{7} Every Time the Rain Comes Down

5.5K 281 62
                                    

Making good on her word, Sabrina returned twenty minutes later with a handful of clothes for me to pick through. I selected a hoodie at random along with a pair of sweatpants, leaving the nicer, more fitted shirts and pants alone. Those types of clothes didn't suit a girl whose lips were constantly tipped down in a frown or whose pained eyes were always a pale green.

"I didn't know what else you'd need," Sabrina had said sheepishly as she rifled through the stuffed plastic bag, "So I brought some shampoo, conditioner, a razor, lotion, a new toothbrush, and other...feminine things."

I'd thanked her as an unfamiliar warmth spread through my chest, and gratefully accepted the enormous bag that had begun to rip due to the strenuous weight inside of it.

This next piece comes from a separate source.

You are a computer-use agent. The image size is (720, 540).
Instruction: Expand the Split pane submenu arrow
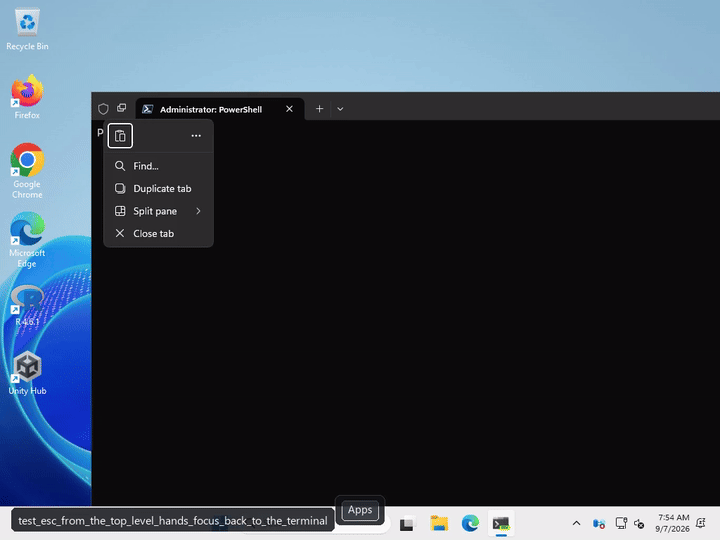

I locked myself in the bathroom, refusing to look at my reflection in the foggy mirror above the cracked porcelain sink. Stripping out of my worn clothes, I forced my eyes away from my naked body for the bones jutting out beneath my thin skin made my stomach queasy. The insufficient meals at Jackson's had taken their toll, and it was no secret that I was malnourished; I just chose to hide my body under the baggy clothing I wore.

The truly sickening part of my body that I kept hidden were the bruises. Some were old, tinted a yellow-green, but others were a fresh, dark blue that bled to a deep purple. Nevertheless, they were physical indications of Jackson's severe mistreatment and abuse of which I'd been utterly powerless against.

Pulling back the curtain of the shower, I reached a hand in to test the water. I hissed through clenched teeth, instantly yanking my arm back when the water scolded the pale skin on the top of my hand. Without adjusting the temperature, I stepped inside the shower, allowing the water to burn its trails over my body.

I was beaten and bruised, my heart; torn and battered, and I was hanging by a thread frayed on one end. I was no different than the defenseless punching bags that my brother had released his pent up anger on.

That was the one thing that I remembered the most about Leo; his anger and frustration. It had been the sole driving force behind his newfound interest in boxing which had spurned around the same time of our parents' deaths. He never once turned a fist on me, but it was obvious that he had been hurting just as much as I had been.

I'd put a lot of pressure on him back then. He was five years older than me and I was devastated about the loss of my parents. My brother, although already eighteen, was compelled to grow up fast. Not a single tear was shed in my presence, yet I'd always chosen to dismiss the way his eyes became cloudy and distant when he thought I wasn't looking.

I knew better now. Leo had been beating himself up while not allowing himself to show any signs of pain in front of me. The realization sent a pang through my heart and I found myself wishing that I could go back in time to console my brother as he had done for me.

Fiery tendrils continued with their descent down my body, but I welcomed the pain as I used the shampoo Sabrina had lent to me. My fingers caught in the thick knots tangled in the uneven, choppy hair I'd had to slice off when Jackson's hands had been clamped around the longer strands, forbidding my escape just over one week ago.

With a shuddering breath, I rinsed the shampoo and grabbed the three-bladed razor from the plastic bag hanging on a hook by the shower. Shakily clutching the razor in my hand, I held it above the fleshy scars that jaggedly scoured my wrist, suddenly feeling the need to apologize to Leo for all the pressure I had placed on his vulnerable shoulders. I needed to be with him once again.